> **Work instructions**
All records that follow are to be restated exactly.

> **Supplied entries**
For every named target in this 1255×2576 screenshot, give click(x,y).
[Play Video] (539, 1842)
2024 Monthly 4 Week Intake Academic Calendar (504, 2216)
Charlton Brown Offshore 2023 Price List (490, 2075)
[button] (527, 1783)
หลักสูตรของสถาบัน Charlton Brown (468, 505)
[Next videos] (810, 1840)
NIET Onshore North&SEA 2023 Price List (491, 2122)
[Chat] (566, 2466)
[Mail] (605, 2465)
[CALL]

> **Problem solution**
For every named target in this 1255×2576 screenshot, give click(x,y).
[Play Video] (539, 1842)
2024 Monthly 4 Week Intake Academic Calendar (504, 2216)
Charlton Brown Offshore 2023 Price List (490, 2075)
[button] (527, 1783)
หลักสูตรของสถาบัน Charlton Brown (468, 505)
[Next videos] (810, 1840)
NIET Onshore North&SEA 2023 Price List (491, 2122)
[Chat] (566, 2466)
[Mail] (605, 2465)
[CALL]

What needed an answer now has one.